This is a summary of an article originally published by Penn Today, written by Kristina Linnea García, about the important effort to reconnect the Ezidi people with historic photographs from northern Iraq preserved in the Penn Museum archives. The project was led by Marc Marín Webb, a PhD candidate in Middle Eastern Languages and Cultures, together with photographer and researcher Nathaniel Brunt.
The report explains that around 300 archival images from the 1920s and 1930s were identified in the Penn Museum collection. Many of the photographs were taken during archaeological work near Ba‘shīqa and Baḥzānī, but they also captured local shrines, daily life, celebrations, and the people living there. Years later, some of these images became especially meaningful because they preserved places, traditions, and structures that were damaged or destroyed.

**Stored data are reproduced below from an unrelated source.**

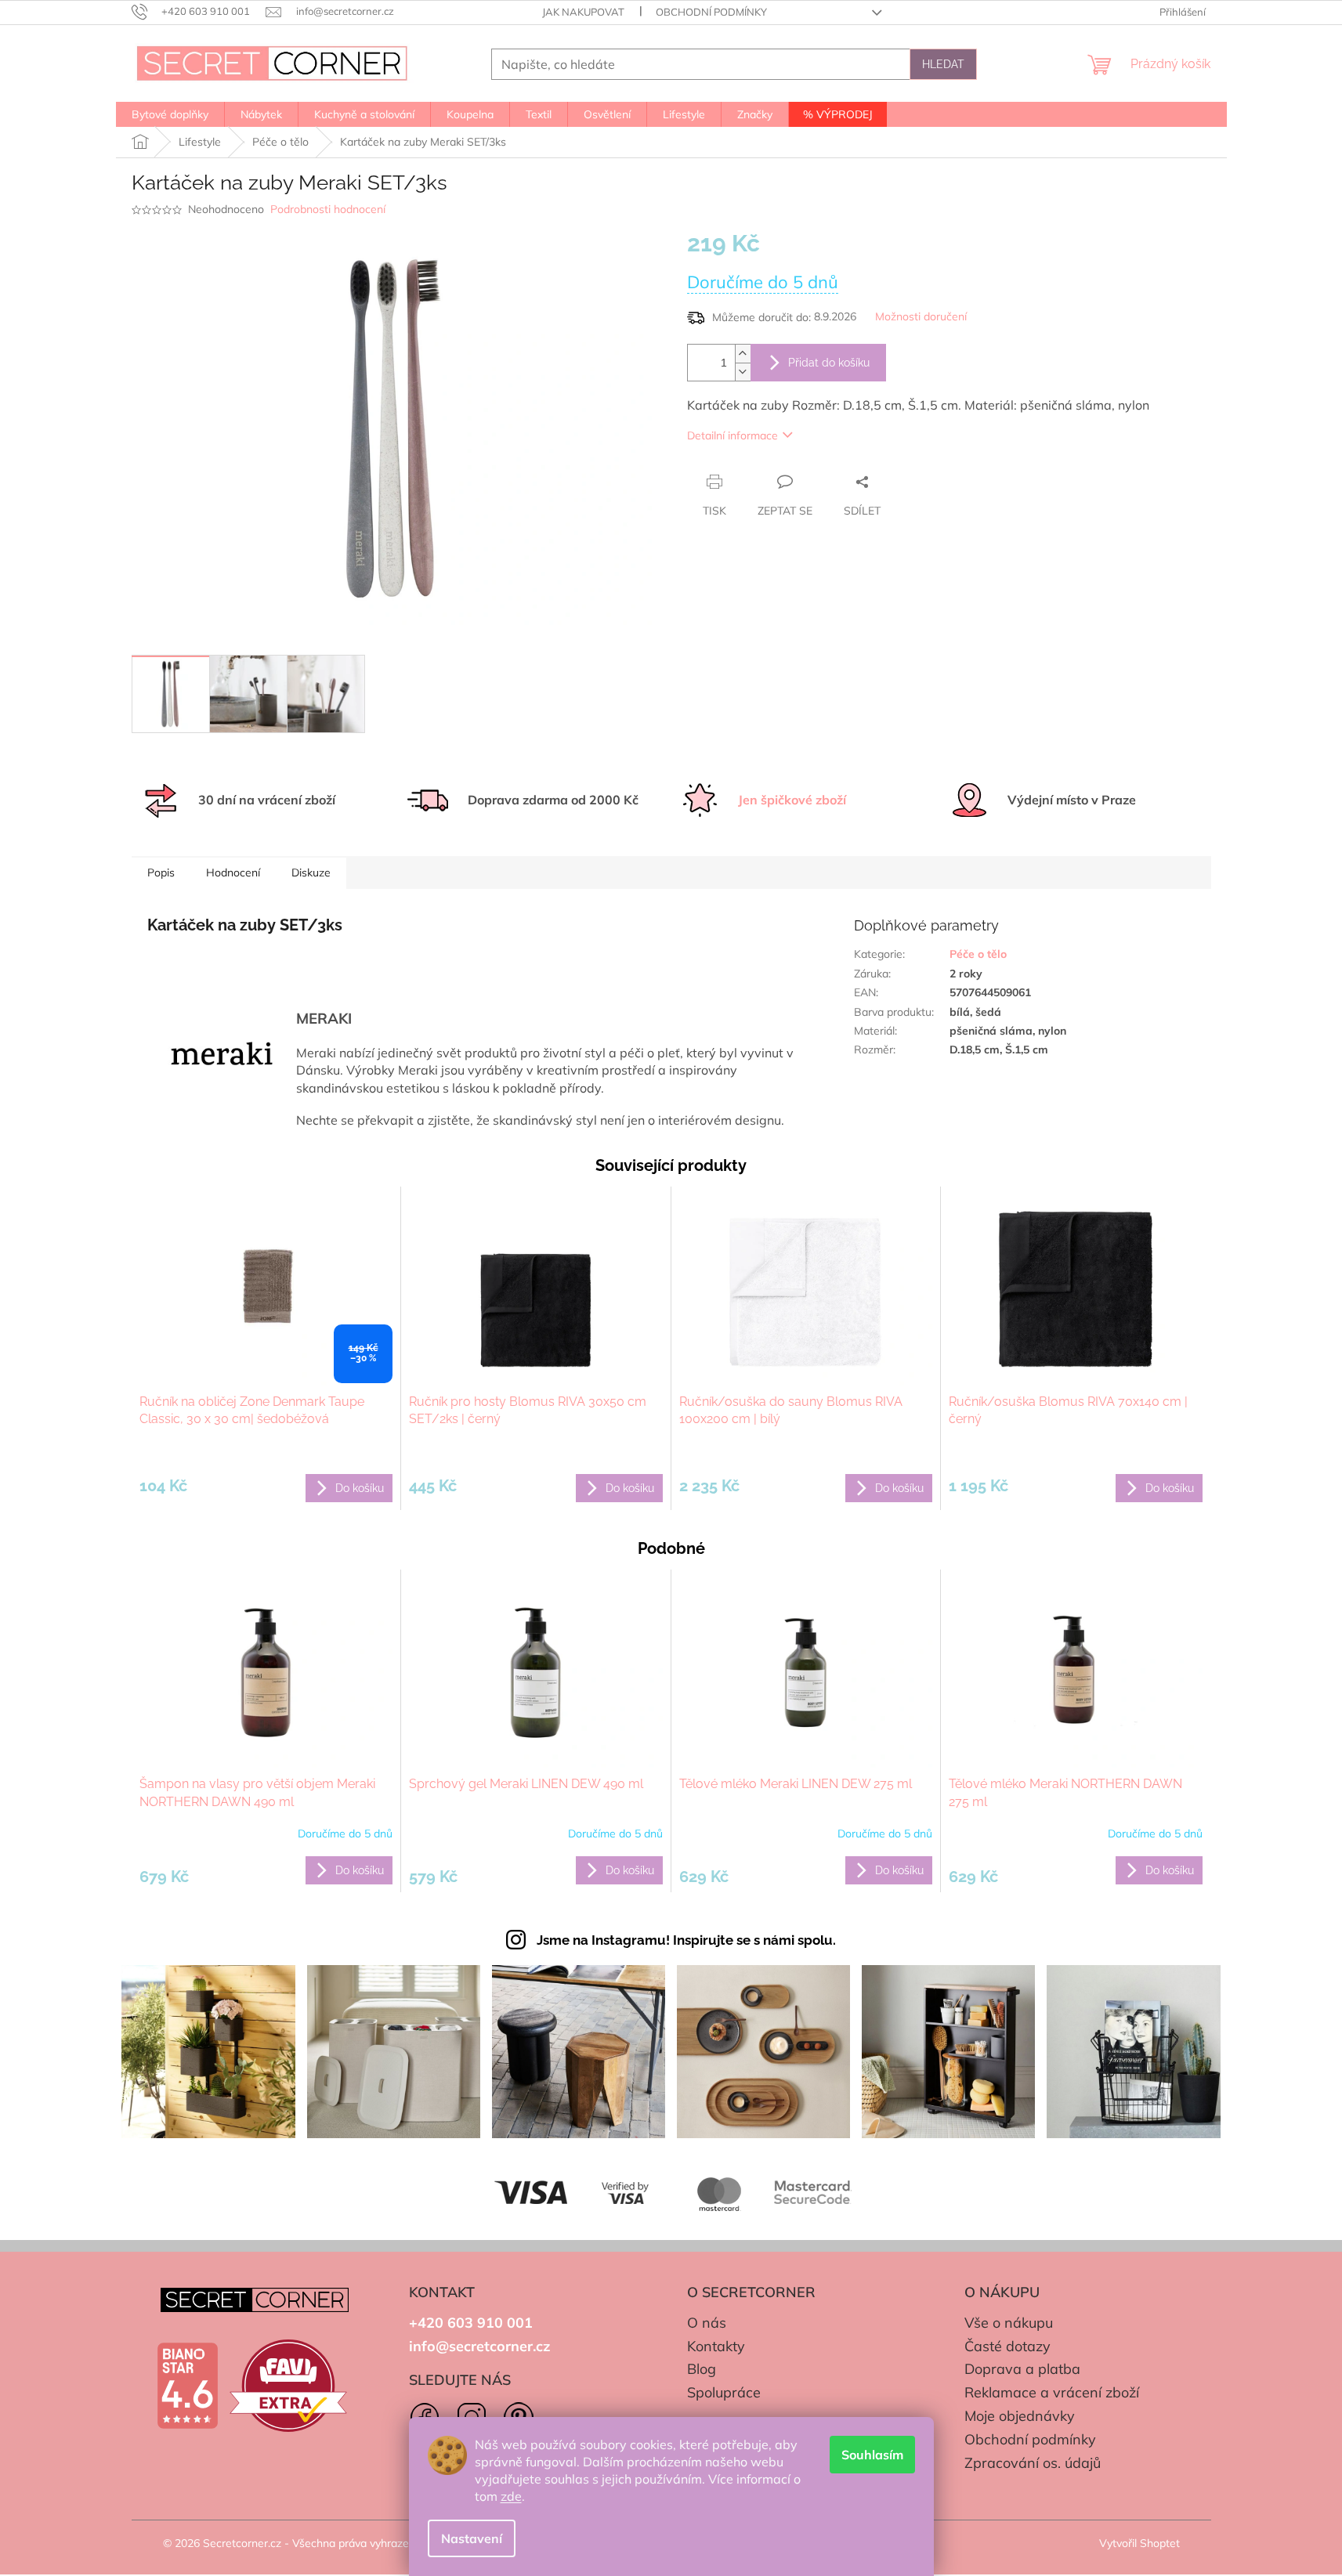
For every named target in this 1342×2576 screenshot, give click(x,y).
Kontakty (716, 2346)
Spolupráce (724, 2392)
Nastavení (471, 2538)
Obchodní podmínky (711, 11)
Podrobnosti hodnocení (327, 209)
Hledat (943, 64)
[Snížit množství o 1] (743, 372)
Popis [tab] (161, 872)
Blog (701, 2369)
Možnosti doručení (921, 316)
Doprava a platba (1022, 2369)
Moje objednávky (1019, 2416)
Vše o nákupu (1008, 2323)
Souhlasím (872, 2454)
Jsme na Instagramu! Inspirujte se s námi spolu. (686, 1940)
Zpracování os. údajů (1032, 2463)
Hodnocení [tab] (233, 872)
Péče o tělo (978, 954)
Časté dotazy (1007, 2346)
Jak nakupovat (583, 11)
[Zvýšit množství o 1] (743, 354)
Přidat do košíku (829, 362)
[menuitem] (170, 114)
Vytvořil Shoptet (1139, 2543)
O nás (706, 2323)
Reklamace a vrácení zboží (1051, 2392)
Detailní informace (732, 435)
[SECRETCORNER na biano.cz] (187, 2386)
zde (511, 2496)
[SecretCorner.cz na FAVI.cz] (288, 2386)
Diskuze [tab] (311, 872)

According to the original article, the photographs were later brought back to Ezidi towns and shown during Serê Salê celebrations in 2025 through open-air exhibitions. The goal was not only to display old images, but also to help restore memory, encourage intergenerational conversation, and support cultural preservation after genocide and displacement. The wider effort also includes more recent family photographs and personal archives contributed by Ezidis themselves.
The project reflects a larger reality many Ezidis know well: attacks against the Ezidi people were aimed not only at lives, but also at memory, heritage, and continuity. In that context, the recovery and return of historical images can become part of cultural restoration.